We moved into a 1908 Victorian-ish house in San Francisco that was small but contained mysteries. As we unpacked boxes and put stuff away, we discovered weird relics from residents past: nudie postcards from the ’20s tucked behind a mirror; streetcar transfers from 1908 lodged under the front porch; a pair of control-top pantyhose from the 1970s, left in the back of a closet.
On our first night, my husband became obsessed with a wall in the kitchen.
“I think there’s a secret room in here,” he told me. This seemed weird but plausible, especially given my childhood reveries, but I should mention here that we had moved into our house when I was eight and a half months pregnant and just a little bit anxious about keeping things as orderly as possible, given the circumstances. I’m sure I turned to him and said something to him on the order of “Knock a wall out of our kitchen at your peril.”
In a city where homes are currently priced at over $1,000 per square foot, why would someone wall off this much space?
But he really needed to know what was behind the wall, and marriage is all about compromise, right? He drilled a tiny circle, about the size of a cookie, and damn if there wasn’t a room in there. With shelves and a lightswitch that still worked. A tiny space, but still. In a city where homes are currently priced at over $1,000 per square foot, why would someone wall off this much space?
So in this strange way, my dream came true, though in a way that was stolidly pragmatic: this is no room of one’s own à la Virginia Woolf, nor is it a romantic garret. This room now holds our refrigerator and recycling bins. We had been relieved not to find a body in there and disappointed not to have unearthed a suitcase full of cash. And that little hole delivered something before we knocked out the wall: it was a conduit to our curiosity.
You’ll find similar conduits everywhere on the streets of New York City, and not by accident. They have an official function. Mandated by Local Law 47, Subsection 3307.7, they are what are referred to as “viewing panels” on all construction fencing — essentially, tiny cutout holes covered with plexiglass or an “equivalent nonfrangible material.” The law stipulates the size of the panels (12 x 12) as well as the color of the construction fence (hunter green, gray or silver.)
These viewing panels—or, as some refer to them, breathing holes—serve an important civic function too. They provide a window into what is happening in what in the past was a walled-off construction site. This legally required tiny cutout offers passersby a way to keep tabs on the changing landscape of New York City. But it’s not just a matter of facilitating urban voyeurism; these openings make construction sites transparent and ensure that businesses are held to account for any violations. Posted signs on construction sites enable any observer to report anything suspicious by anonymously calling 311, because they’re able to watch what’s happening.
The viewing panel reveals just enough information to keep anxiety in check.

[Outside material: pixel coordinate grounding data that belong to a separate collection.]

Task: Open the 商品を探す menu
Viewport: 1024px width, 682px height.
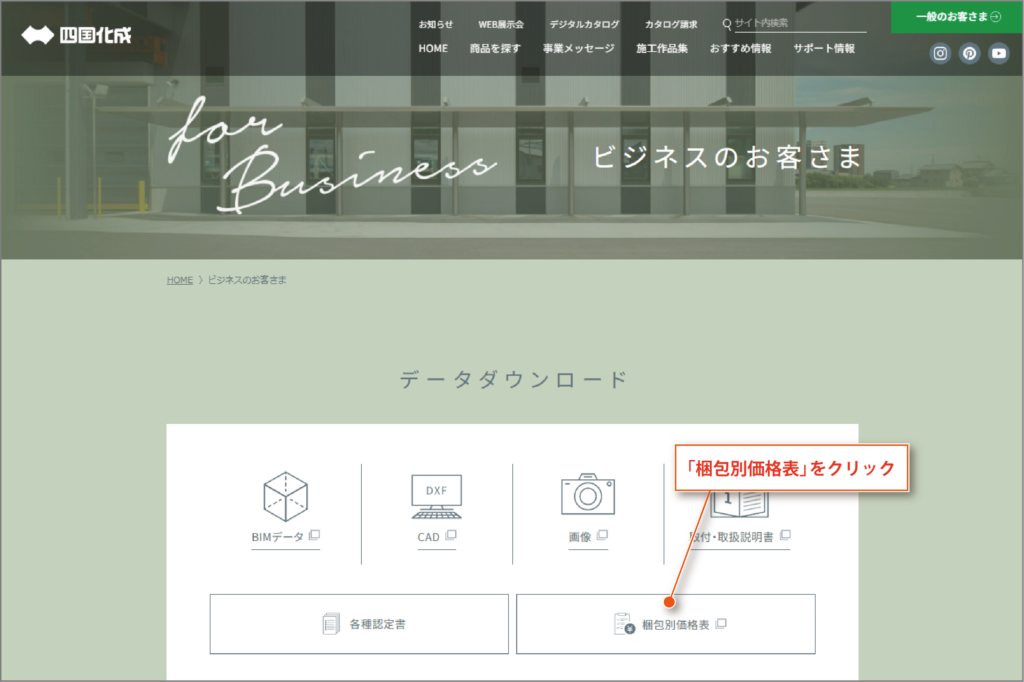Action: click(x=495, y=48)
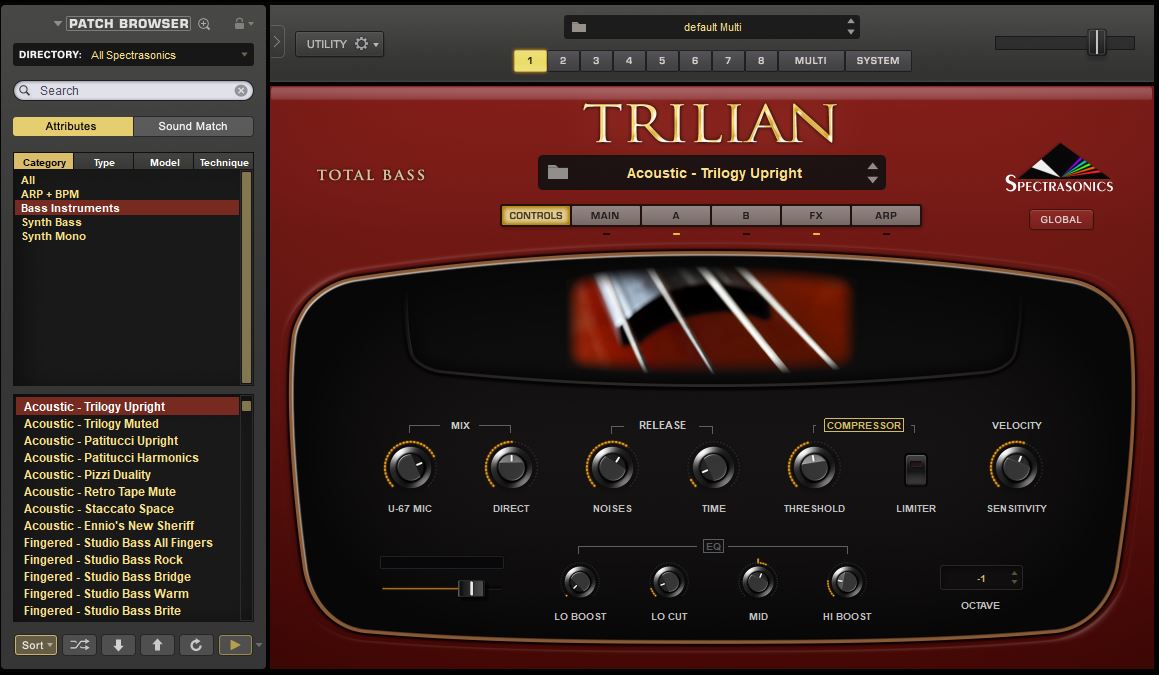Click the lock icon in Patch Browser header
Image resolution: width=1159 pixels, height=675 pixels.
238,24
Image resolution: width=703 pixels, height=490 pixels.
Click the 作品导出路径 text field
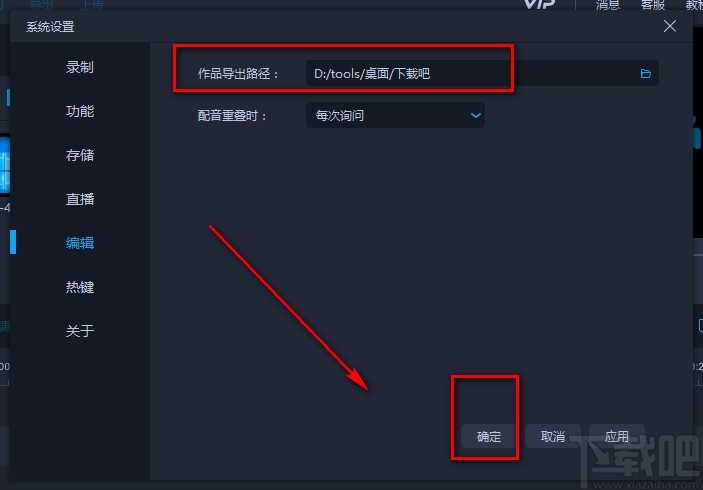point(482,74)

People can monitor the progress of a project but are also given a glimpse of its future, thanks to a subsection of Local Law 47 that requires a panel with a rendering of the proposed building, details on who’s behind the project and other information to give people a sense of what the neighborhood might look like when the project is done.
The viewing panel reveals just enough information to keep anxiety in check. I liken it to your experience at an airport gate as you await your boarding time. If the flight is late and the gate agent is providing clear and consistent information, you’re good, content to sit until further instructed. But if you’re not well informed about flight hiccups, you sit there stewing, inching closer to apoplexy with every minute you’re kept in the dark.
A law like 47 can help keep a city’s residents feel like the calm passenger rather than the irate one. Viewing holes don’t divulge everything about what’s happening behind the wall any more than a patient gate agent does about what’s happening on the runway, but they reveal just enough.
In San Francisco, alas, there is no 47 equivalent. Instead, we’re surrounded by unexplained construction activity, not to mention intractable traffic congestion.This lack of information, I’d argue, feeds on our collective fear of the unknown and manifests in escalating NIMBYism and increasing urban conflict.
A viewing hole might not solve that but could help assuage it. And perhaps feats of construction could engender feelings of awe and intrigue rather than anxiety.